# START OF TEXT SEGMENT

Summer Solstice Flute Festival offers music and enlightenment
Event features concerts and workshops
Summer solstice, also known as midsummer, is a time to celebrate the season. The Summer Solstice Flute School has welcomed the warmer days and longer nights with concerts and workshops for the past five years.
The school has held past events in Springdale and at the Newpark plaza at Kimball Junction.
Last year, organizers Brent Haines and Nancy Haga moved the school to the Homestead in Midway.
“The Homestead is our forever home,’” Haga told The Park Record. “It’s a beautiful venue and perfect for what we do: fill the mountains with haunting Native flute music.”
Although the school sessions have sold out, Haga said it is presenting two events — a concert under the stars, which will be start at 7:30 p.m. on Thursday, June 22, and Native healing workshops that will be held the next day — as gifts to the public.
“The concert will feature the Native Flute School teachers, who are award-winning recording artists in the genre of Native and world flute music,” Haga said. “Don’t forget to bring a picnic, chairs, blankets and jackets.”
The performers will be Suzanne Teng, Arvel Bird, Joe Young and Kalani Das. Tickets to the concert under the stars are $20, and there will be food provided by the Homestead for purchase.

# END OF TEXT SEGMENT

EXERCISE INSTRUCTIONS:
(a) In the flute festival article, where did organizers move the school last year?
(b) Carry on the article about the flute festival from its last sentence.

# START OF DATA

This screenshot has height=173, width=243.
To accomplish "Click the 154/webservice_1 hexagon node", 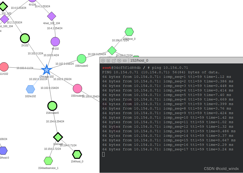I will (48, 160).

# END OF DATA

TASK RESPONSES:
(a) They moved it to the Homestead in Midway.

(b)
Tickets can be purchased by visiting
“During the concert, we will have an opportunity drawing for Native flutes and drums,” Haga said. “It will be a wonderful and magical evening.”
The healing workshops will be held the next day, during the Summer Solstice Flute Festival, and led by Rona Yellowrobe and Kalani Das.
“Using the ancient and contemporary healing practices of music, story, chant and movement, we will find the courage and compassion to release old patterns and claim our birthright of contentment,” Haga said. “With a focus on gratitude, we will use music and mindfulness practices to lift burdens and connect with our loving nature. Rona and Kalani are your loving guides for this unique event. ”
While entry to the festival is free, each healing session is $44 and reservations can be made by visiting nativehealingworkshop2017.eventbrite.com.
“They will be available for private sessions throughout the day,” Haga said.
The flute festival itself will run June 23 and June 24.
“This will be held on the front lawn of the Homestead,” Haga said. “ There will be vendors and workshops, free flute lessons, flute and drum performances, and music throughout the day.
“We’re also going to have a teepee that will serve as the centerpiece of the festival. And that’s where we will hold different lessons and workshops.”
There will be donation baskets for Peace House, a nonprofit dedicated to wiping out domestic violence in Summit and Wasatch counties, set up at the festival, Haga said.
Morebaskets will collect donations for The Waterbearers, a nonprofit comprised of women who provide water purification systems to communities and families around the world in need of clean water.
“One of these systems costs $50 and can provide purified water for a family of 10 for 15 years,” Haga said. “People will be able to learn about the organizations and donate as well.”
Information about The Waterbearers can be found at http://www.thewaterbearers.org.
In addition, there will be two free concerts presented in conjunction with the festival.
An open mic and local players performance will run from 7-9 p.m. on Friday. A sign-up list will be available at the stage.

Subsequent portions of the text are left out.